::: RECORDS PROVIDED
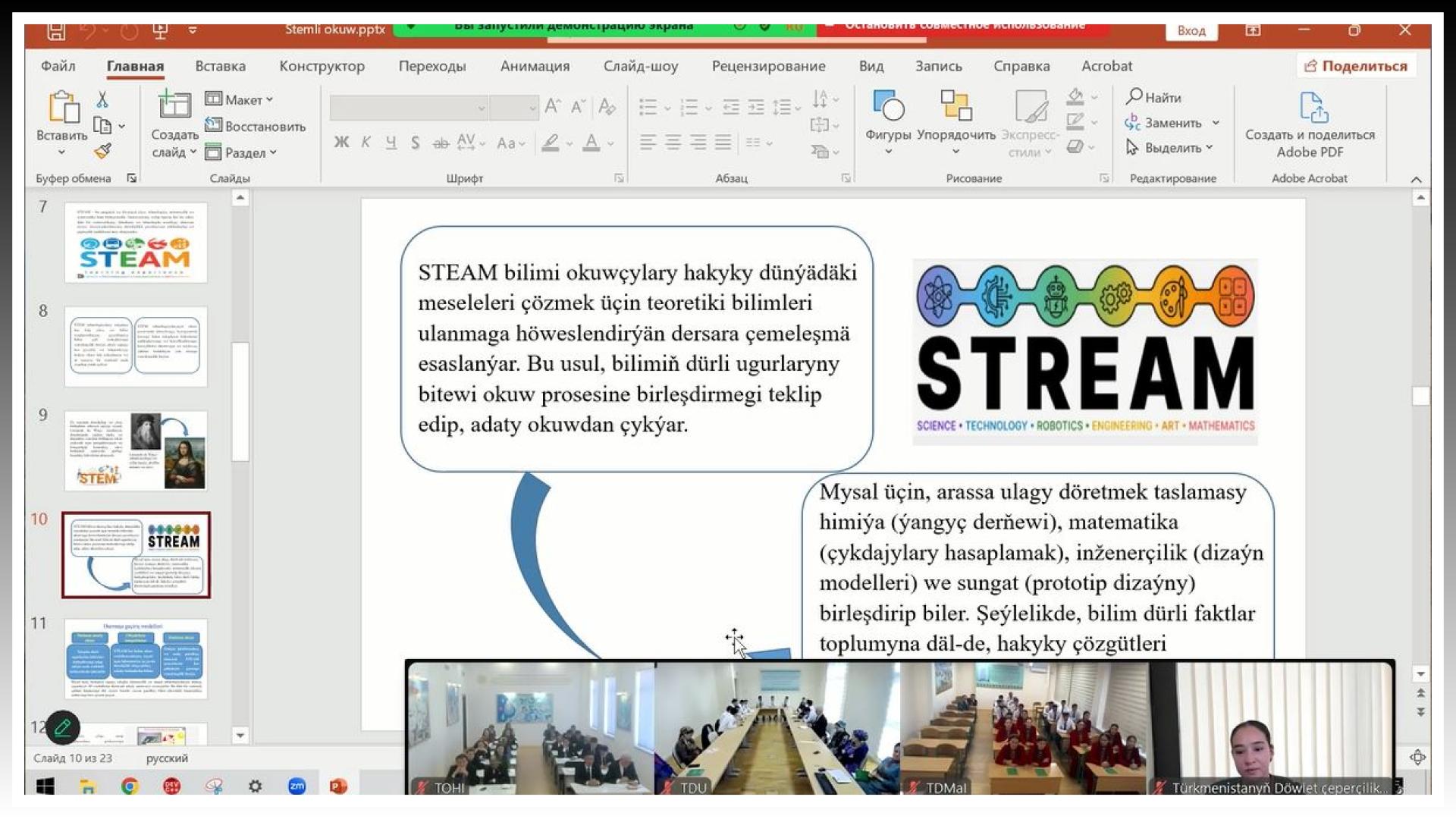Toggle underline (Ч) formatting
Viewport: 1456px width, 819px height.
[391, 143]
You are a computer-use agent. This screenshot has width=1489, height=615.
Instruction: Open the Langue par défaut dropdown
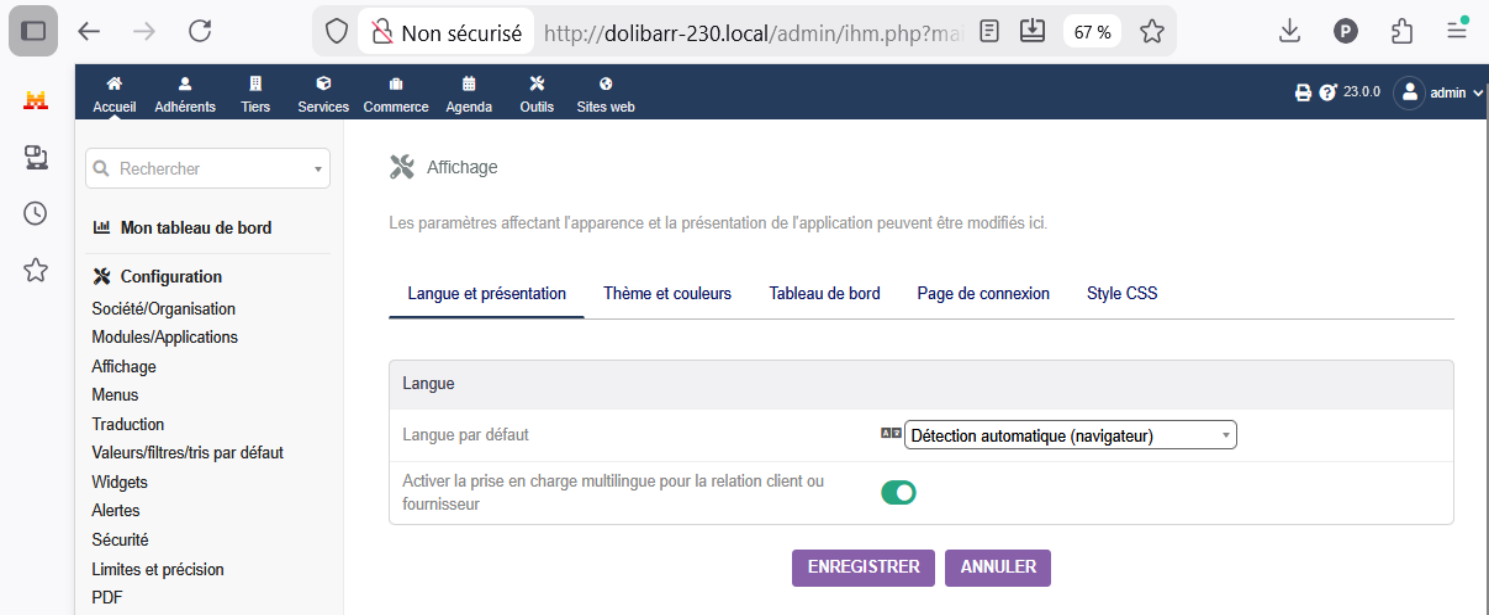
::::::
**EXERCISE AIM:** Copy every line of the records above word for word, leaving out the pictures.

**CORRECT ANSWER:**
Toggle underline (Ч) formatting
Viewport: 1456px width, 819px height.
[391, 143]
You are a computer-use agent. This screenshot has width=1489, height=615.
Instruction: Open the Langue par défaut dropdown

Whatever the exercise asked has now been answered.